A partir del siglo XVII, el pago de las rentes del Hotel de Ville fue un elemento de poca importancia en comparación con las sumas que el clero se vio obligado a conceder al rey bajo el nombre de dons gratuits, u obsequios. Se había establecido durante la Edad Media que la Iglesia debía contribuir no solo a los gastos de las Cruzadas, sino también a la defensa del reino, una tradición que continuó hasta los tiempos modernos. Las guerras religiosas del siglo XVI, más tarde el asedio de La Rochelle (1628) bajo Richelieu, y en mayor medida las guerras políticas libradas por Enrique IV, Luis XIII, Luis XIV, Luis XV y Luis XVI, ocasionaron la imposición de enormes impuestos al clero. El siguiente ejemplo puede servir como ilustración: el clero que había votado dieciséis millones de libras ($3,200,000) en 1779, dio treinta millones más ($6,000,000) en 1780 para los gastos del gobierno francés en la guerra de la Revolución Americana, a lo que sumaron en 1782 dieciséis millones y en 1786 dieciocho millones. La Iglesia era entonces para el Estado lo que, en circunstancias similares, es hoy el Banco de Francia. Los reyes franceses más de una vez expresaron su gratitud a este cuerpo por los servicios que había prestado tanto a la monarquía como a la patria en el pago rápido y generoso de grandes subsidios en momentos críticos cuando, como ahora, el dinero era el nervio de la guerra. Se ha calculado a partir de documentos oficiales que durante tres cuartos de siglo (1715-89) el clero pagó, ya sea por las rentes del Hotel de Ville o como "obsequios", más de 380 millones de libras ($ 76,000,000). Bien podemos preguntarnos si, con todas sus prerrogativas, no contribuyeron tanto a los gastos públicos como el resto de la nación. En 1789, al aceptar, con todos los cahiers o proposiciones emanadas del clero, la ley que imponía a la Iglesia de Francia una parte igual del gasto público, el arzobispo de París, monseñor de Juigné, pudo decir que la Iglesia ya contribuyó tanto como las otras órdenes (nobleza, burguesía y gente); sus cargas no serían aumentadas por la nueva ley que imponía a todos una participación equitativa en la contribución a los gastos del Estado.

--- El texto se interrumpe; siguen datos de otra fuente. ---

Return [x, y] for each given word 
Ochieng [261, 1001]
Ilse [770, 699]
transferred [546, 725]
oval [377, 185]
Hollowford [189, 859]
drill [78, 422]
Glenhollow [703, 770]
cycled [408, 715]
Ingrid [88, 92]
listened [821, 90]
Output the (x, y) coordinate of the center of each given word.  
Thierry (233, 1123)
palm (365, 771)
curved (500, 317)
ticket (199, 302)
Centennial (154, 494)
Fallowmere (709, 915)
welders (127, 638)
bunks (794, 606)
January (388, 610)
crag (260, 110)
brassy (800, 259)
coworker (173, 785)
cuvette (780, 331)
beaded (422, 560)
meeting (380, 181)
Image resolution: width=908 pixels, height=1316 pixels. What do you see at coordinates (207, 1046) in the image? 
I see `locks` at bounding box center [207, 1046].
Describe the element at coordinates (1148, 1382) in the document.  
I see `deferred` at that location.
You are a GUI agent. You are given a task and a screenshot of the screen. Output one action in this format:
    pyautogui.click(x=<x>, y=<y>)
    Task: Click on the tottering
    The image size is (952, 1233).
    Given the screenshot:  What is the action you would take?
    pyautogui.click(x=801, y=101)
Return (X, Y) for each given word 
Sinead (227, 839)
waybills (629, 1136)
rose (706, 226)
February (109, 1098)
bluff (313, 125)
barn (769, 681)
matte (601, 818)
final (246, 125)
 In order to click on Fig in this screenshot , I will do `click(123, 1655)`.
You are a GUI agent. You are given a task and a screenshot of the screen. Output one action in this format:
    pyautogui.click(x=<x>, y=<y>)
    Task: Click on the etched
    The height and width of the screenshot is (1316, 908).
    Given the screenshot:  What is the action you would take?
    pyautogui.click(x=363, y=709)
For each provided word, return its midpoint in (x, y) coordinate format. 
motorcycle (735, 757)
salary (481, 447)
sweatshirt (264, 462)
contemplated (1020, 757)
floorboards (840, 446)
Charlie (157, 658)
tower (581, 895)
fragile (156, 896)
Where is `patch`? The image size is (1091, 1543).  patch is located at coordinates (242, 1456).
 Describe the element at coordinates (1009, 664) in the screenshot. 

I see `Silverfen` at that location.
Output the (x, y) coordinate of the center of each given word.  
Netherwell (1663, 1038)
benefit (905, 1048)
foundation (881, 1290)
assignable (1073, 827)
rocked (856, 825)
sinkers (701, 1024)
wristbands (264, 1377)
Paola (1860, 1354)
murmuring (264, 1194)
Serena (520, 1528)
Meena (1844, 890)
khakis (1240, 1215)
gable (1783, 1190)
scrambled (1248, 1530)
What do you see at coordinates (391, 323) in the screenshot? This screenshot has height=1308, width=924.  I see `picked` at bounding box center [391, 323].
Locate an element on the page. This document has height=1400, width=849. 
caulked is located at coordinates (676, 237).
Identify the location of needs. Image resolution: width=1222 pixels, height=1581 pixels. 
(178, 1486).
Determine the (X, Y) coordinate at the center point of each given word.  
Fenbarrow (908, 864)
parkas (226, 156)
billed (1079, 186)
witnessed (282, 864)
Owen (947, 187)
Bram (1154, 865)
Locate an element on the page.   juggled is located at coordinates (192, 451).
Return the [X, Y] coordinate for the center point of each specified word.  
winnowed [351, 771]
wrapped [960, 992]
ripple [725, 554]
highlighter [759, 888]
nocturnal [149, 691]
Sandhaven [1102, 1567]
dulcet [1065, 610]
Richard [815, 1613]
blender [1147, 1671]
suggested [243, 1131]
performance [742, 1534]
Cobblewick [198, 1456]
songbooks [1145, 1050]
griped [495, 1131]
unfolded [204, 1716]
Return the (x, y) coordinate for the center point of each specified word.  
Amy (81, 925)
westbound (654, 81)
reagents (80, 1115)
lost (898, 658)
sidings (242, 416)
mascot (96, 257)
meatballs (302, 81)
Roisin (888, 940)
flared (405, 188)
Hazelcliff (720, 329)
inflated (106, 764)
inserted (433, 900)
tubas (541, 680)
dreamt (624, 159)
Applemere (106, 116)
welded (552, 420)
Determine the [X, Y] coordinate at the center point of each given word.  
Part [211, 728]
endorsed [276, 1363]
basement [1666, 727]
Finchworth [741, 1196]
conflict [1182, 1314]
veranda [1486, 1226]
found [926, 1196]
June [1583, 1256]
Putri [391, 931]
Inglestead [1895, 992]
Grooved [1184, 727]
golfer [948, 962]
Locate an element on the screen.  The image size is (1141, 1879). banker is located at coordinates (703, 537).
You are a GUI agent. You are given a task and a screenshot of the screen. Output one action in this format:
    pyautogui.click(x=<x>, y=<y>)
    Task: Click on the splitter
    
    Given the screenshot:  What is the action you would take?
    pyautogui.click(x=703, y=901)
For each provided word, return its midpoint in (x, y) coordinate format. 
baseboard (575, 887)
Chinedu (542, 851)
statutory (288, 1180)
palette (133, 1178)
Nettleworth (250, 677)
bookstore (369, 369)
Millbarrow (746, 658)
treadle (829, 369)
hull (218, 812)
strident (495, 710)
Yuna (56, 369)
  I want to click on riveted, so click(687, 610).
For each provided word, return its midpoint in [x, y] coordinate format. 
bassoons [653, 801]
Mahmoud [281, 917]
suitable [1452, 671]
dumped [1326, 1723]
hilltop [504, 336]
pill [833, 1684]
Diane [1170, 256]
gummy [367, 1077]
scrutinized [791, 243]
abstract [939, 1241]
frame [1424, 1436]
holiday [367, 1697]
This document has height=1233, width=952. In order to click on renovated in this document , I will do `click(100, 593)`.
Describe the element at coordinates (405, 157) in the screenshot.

Las Asambleas del Clero llevaban a cabo su administración temporal de manera digna e imponente, y con mucha perfección en los detalles. Designaron durante diez años un receptor general (Receveur-général), en realidad un ministro de finanzas. El oficio conllevaba un salario generoso, y para su elección se requería una mayoría de dos tercios. Estaba obligado a proporcionar seguridad en su residencia en París y rendir un informe detallado de su gestión al clero reunido. En cada diócesis había una junta de delegados elegidos presidida por el obispo, cuyo deber era distribuir las imposiciones contributivas entre los eclesiásticos beneficiados. Este Bureau diocésain de décimes (Junta de Diezmos Diocesana) estaba autorizada a resolver disputas ordinarias. Sobre ella había juntas superiores ubicadas en París, Lyon, Ruán, Tours, Toulouse, Burdeos, Aix y Bourges, tribunales de apelación, cuyas decisiones eran definitivas en todas las disputas relacionadas con las contribuciones de las diócesis dentro de su jurisdicción.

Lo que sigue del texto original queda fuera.